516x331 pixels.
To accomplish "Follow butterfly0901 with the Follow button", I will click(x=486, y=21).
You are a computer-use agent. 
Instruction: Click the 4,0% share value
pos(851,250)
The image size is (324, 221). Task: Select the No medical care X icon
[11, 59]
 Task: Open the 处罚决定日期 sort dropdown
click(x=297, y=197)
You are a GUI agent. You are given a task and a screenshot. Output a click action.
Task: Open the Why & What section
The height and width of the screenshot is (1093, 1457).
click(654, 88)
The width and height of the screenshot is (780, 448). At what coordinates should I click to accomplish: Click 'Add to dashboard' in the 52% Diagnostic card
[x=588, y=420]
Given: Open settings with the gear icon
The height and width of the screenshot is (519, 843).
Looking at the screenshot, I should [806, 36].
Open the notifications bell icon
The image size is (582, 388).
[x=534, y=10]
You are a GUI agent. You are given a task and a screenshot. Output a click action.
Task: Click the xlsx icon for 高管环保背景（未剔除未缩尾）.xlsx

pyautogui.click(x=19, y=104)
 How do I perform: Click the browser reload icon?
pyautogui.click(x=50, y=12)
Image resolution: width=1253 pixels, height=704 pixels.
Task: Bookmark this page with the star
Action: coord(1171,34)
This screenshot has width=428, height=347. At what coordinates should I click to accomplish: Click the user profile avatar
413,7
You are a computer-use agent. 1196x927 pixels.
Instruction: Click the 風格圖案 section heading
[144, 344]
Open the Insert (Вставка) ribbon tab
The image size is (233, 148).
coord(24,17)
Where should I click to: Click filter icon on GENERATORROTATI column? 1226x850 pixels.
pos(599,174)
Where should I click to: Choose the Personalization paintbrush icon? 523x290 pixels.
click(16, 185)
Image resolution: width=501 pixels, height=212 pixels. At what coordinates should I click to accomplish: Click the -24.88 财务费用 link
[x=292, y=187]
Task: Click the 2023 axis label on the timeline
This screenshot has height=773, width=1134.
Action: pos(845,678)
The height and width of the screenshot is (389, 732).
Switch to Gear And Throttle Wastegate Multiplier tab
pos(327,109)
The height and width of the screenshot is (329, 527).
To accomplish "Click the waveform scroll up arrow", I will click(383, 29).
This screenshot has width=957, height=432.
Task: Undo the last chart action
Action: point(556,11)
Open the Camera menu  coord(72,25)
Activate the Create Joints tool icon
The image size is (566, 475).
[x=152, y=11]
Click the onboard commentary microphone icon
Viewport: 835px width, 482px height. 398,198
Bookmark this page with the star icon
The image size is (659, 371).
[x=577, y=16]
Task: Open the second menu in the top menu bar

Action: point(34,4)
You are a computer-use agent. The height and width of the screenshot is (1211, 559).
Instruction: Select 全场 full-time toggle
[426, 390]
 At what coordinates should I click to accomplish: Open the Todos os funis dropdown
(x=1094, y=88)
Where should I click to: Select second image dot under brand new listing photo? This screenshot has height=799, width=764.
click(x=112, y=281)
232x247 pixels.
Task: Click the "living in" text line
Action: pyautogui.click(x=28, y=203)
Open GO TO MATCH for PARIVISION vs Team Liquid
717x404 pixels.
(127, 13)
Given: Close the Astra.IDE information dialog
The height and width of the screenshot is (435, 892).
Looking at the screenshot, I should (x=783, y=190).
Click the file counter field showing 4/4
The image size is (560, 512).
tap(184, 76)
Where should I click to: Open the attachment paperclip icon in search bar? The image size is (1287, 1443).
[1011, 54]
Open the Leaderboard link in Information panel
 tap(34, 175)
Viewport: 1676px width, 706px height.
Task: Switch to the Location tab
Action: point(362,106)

■ WHAT TO WORK ON
Swap "section heading" for "section title" in the records, starting with the line that contains "You are a computer-use agent. 1196x927" and going on through the line that contains "click(16, 185)", and give back only those lines with everything else unchanged.

■ COMPLETE RESPONSE
You are a computer-use agent. 1196x927 pixels.
Instruction: Click the 風格圖案 section title
[144, 344]
Open the Insert (Вставка) ribbon tab
The image size is (233, 148).
coord(24,17)
Where should I click to: Click filter icon on GENERATORROTATI column? 1226x850 pixels.
pos(599,174)
Where should I click to: Choose the Personalization paintbrush icon? 523x290 pixels.
click(16, 185)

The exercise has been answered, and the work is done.